Attualmente, il Giappone non dispone di un quadro legale che consenta ai funzionari eletti a livello locale di assentarsi dalle loro funzioni dopo aver avuto un figlio. Per questo motivo, Kawata ha delegato temporaneamente le sue responsabilità al vicesindaco, Shigeto Nose, di 62 anni.
Nose, che in passato aveva assunto la responsabilità di crescere i suoi figli lasciando il compito quasi esclusivamente alla moglie, ha riflettuto: "Vedere mio genero prendersi sei mesi di permesso per prendersi cura di suo figlio mi rallegra. I tempi sono molto cambiati ed è meraviglioso vedere come collaborino in questo modo".
Il Giappone è la quarta economia mondiale, ma occupa sistematicamente posizioni basse nell'indice del divario di genere. Nel rapporto del Forum Economico Mondiale pubblicato a giugno 2025, il Paese si è classificato al 118º posto su un totale di 146 nazioni, risultando il Paese del G7 con le peggiori performance in questa materia.
Per dare un contesto, fino all'anno scorso, solo circa il 4% dei 1.720 leader municipali del Giappone erano donne. Sebbene il Paese conti ora sulla sua prima donna come primo ministro (un riferimento al contesto politico locale), il governo continua a ricevere critiche per non promuovere sufficientemente la partecipazione femminile in politica. Ostacoli come la gravidanza, la percezione della politica come un lavoro maschile e le molestie sono stati identificati dall'Ufficio del Gabinetto in un sondaggio pubblicato a luglio 2025.
La notizia di Kawata ha diviso le opinioni. Mentre alcuni celebrano il fatto che dia priorità alla sua famiglia e costituisca un esempio per incoraggiare più donne a entrare in politica, altri critici sostengono che allontanarsi dalle funzioni pubbliche sia "irresponsabile". Sono arrivati a dire che "avrebbe dovuto rimanere incinta prima di essere eletta".
"Se criticassimo le donne in politica che si prendono un congedo di maternità, escluderemmo di fatto dalle cariche pubbliche tutte le donne tra i 20 e i 40 anni, ovvero quelle che possono rimanere incinte", ha risposto con fermezza la sindaca.
Kawata, che è diventata la sindaca più giovane nella storia del Giappone all'età di 33 anni ed è laureata in Economia presso l'Università di Kyoto, esprime la speranza che questo passo aiuti a creare una società in cui le donne possano conciliare entrambe le sfere senza dover scegliere tra lavoro e famiglia.
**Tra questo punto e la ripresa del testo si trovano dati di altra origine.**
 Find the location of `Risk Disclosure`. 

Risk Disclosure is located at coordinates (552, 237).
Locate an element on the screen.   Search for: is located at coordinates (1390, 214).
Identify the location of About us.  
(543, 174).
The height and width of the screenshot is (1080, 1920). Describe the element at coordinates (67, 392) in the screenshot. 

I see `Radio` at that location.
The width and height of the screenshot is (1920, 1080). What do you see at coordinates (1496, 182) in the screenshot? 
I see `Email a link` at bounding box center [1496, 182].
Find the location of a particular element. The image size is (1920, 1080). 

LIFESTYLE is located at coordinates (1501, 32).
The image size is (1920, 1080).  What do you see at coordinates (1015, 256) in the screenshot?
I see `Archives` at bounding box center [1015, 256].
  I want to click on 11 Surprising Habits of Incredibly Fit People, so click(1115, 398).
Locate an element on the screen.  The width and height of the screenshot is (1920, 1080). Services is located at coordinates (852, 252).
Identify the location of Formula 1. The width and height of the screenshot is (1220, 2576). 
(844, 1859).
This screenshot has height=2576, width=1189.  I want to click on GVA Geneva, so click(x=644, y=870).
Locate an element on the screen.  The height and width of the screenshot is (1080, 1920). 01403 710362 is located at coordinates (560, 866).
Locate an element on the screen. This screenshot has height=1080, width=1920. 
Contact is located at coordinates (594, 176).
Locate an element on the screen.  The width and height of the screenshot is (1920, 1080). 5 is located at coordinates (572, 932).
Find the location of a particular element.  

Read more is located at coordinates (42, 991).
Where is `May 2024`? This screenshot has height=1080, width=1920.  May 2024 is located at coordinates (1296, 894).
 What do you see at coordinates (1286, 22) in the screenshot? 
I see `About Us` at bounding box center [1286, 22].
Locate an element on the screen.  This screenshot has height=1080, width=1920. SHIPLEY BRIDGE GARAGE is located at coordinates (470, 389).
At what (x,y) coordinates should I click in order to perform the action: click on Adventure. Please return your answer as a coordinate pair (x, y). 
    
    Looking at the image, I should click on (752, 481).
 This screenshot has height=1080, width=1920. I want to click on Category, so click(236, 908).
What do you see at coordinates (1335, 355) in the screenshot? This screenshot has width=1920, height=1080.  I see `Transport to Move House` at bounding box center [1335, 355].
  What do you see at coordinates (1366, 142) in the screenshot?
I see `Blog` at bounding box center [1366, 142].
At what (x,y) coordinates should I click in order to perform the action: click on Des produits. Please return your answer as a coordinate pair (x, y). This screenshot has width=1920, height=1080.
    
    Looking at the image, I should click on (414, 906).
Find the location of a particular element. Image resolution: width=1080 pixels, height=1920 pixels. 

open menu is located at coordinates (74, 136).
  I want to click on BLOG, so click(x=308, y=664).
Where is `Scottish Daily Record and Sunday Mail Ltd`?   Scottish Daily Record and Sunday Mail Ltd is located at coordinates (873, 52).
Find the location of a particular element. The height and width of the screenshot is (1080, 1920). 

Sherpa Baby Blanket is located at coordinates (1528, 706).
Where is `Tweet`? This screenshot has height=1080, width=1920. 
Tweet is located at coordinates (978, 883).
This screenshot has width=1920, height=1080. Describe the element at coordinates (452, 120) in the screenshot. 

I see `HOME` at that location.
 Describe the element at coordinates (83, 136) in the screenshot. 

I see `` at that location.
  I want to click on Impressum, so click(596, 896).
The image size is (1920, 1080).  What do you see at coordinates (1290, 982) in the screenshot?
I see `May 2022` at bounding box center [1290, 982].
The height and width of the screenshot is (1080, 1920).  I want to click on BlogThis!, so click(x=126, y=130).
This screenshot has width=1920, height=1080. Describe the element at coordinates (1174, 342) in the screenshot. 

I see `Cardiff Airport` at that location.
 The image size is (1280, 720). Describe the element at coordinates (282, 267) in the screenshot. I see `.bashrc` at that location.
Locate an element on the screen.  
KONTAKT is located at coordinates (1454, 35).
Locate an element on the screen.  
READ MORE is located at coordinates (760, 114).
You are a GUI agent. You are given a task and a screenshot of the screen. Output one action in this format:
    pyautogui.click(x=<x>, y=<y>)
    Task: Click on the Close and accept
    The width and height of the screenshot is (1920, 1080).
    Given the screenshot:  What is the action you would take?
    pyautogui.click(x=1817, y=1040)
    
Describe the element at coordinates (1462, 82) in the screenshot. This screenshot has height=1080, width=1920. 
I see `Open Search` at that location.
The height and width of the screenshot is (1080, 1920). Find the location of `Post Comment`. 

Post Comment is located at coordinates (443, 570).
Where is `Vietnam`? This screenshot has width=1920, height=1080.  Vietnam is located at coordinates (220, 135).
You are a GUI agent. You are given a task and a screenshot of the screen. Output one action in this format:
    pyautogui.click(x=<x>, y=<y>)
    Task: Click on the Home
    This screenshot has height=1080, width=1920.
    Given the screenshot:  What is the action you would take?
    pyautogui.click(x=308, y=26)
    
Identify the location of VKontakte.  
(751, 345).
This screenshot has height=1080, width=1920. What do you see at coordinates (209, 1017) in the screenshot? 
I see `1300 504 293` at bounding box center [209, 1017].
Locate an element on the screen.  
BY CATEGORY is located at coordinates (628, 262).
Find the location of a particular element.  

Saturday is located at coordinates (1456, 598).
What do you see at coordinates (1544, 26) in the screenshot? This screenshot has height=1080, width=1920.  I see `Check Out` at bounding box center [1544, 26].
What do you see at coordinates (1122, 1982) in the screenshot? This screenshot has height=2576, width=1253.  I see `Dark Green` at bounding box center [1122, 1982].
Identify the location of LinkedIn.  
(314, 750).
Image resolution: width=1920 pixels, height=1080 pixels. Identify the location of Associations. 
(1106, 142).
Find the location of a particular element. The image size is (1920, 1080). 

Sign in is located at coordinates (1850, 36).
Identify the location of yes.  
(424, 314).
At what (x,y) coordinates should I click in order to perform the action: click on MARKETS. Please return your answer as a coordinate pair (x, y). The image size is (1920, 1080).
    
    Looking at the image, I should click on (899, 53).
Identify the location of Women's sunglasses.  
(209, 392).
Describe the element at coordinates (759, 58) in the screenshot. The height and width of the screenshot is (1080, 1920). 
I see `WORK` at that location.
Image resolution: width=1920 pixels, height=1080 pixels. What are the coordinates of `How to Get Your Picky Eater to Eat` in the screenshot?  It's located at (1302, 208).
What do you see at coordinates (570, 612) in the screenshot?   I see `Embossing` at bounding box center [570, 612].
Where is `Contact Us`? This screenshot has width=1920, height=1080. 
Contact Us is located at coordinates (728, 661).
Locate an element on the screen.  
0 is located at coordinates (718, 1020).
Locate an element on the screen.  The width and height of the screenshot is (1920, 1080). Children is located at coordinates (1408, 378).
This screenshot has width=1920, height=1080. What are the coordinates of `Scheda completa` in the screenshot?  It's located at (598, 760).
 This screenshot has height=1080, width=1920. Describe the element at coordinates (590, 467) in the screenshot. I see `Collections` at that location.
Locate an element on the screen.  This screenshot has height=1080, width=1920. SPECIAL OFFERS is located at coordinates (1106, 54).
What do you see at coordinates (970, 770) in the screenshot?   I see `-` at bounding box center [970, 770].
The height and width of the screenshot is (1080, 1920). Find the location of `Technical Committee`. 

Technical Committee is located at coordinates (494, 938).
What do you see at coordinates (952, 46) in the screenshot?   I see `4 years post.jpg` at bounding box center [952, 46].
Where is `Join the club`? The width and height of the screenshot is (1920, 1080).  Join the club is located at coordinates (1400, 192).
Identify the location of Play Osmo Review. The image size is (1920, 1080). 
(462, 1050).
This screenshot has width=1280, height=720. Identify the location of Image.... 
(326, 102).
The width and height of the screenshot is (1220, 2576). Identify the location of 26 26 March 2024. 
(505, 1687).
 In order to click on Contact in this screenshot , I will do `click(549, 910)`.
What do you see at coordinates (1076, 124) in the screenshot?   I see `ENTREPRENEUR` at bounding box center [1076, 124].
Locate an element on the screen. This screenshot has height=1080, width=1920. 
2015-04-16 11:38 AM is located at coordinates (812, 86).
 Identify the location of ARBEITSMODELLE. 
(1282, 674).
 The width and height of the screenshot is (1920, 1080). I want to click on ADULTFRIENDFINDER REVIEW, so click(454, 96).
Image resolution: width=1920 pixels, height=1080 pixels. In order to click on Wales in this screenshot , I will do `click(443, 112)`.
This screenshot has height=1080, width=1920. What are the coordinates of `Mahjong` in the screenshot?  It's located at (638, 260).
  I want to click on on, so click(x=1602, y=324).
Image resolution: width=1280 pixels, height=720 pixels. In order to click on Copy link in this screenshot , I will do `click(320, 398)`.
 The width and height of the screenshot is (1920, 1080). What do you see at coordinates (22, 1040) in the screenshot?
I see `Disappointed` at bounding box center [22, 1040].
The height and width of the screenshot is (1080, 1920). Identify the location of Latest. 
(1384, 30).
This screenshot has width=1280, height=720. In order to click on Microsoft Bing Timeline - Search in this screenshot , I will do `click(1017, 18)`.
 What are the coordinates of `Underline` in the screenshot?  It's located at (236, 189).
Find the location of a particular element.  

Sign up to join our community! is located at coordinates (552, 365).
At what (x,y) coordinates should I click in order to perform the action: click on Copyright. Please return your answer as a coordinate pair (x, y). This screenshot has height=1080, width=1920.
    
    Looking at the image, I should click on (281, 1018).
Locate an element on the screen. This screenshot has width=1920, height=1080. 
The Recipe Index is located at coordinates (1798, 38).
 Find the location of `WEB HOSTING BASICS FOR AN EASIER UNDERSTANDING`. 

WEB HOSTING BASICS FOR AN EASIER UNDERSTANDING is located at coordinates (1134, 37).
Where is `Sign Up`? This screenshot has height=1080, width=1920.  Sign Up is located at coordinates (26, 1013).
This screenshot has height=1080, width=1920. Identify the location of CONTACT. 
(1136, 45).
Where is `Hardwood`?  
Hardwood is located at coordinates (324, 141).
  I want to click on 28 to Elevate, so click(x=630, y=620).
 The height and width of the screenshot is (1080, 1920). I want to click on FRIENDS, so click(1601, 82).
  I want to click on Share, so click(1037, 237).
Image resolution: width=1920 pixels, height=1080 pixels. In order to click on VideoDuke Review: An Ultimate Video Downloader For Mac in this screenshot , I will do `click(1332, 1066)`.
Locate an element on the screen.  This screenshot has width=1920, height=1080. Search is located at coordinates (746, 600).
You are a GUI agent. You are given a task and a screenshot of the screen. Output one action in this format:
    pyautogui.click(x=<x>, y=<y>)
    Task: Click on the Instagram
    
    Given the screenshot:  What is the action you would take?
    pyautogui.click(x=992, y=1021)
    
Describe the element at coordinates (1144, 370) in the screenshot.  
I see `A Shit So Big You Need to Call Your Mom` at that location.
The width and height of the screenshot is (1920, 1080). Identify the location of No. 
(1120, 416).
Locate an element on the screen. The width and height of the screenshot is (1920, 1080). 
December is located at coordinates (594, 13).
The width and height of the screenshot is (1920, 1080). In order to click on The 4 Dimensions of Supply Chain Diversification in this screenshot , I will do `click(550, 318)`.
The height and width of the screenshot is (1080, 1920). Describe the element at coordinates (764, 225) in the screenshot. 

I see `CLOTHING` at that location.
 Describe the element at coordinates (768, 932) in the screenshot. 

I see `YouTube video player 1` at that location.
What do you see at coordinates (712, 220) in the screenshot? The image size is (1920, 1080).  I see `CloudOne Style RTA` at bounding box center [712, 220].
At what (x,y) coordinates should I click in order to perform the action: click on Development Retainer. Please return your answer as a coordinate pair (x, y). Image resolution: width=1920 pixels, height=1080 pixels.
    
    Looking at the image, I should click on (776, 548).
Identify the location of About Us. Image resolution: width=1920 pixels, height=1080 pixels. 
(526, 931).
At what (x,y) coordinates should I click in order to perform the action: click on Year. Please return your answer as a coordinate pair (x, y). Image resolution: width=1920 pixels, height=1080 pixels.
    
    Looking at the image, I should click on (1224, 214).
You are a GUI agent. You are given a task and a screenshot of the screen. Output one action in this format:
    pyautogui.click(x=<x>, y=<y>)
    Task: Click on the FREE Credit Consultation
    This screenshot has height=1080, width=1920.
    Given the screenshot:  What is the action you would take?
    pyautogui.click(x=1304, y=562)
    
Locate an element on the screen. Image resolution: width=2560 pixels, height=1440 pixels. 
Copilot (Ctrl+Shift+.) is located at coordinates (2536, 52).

Come contesto aggiuntivo, è importante sottolineare come funziona il sistema di congedi per i dipendenti regolari in Giappone, sebbene non si applichi ai funzionari eletti:
Dal aprile 2025, alcuni padri possono ricevere aiuti aggiuntivi durante i primi 28 giorni se entrambi i genitori si avvalgono del permesso, incentivando un'educazione più equa.
La storia di Shoko Kawata segnerà un prima e un dopo, aprendo un dibattito costruttivo affinché la politica giapponese si adatti alle realtà delle donne del XXI secolo.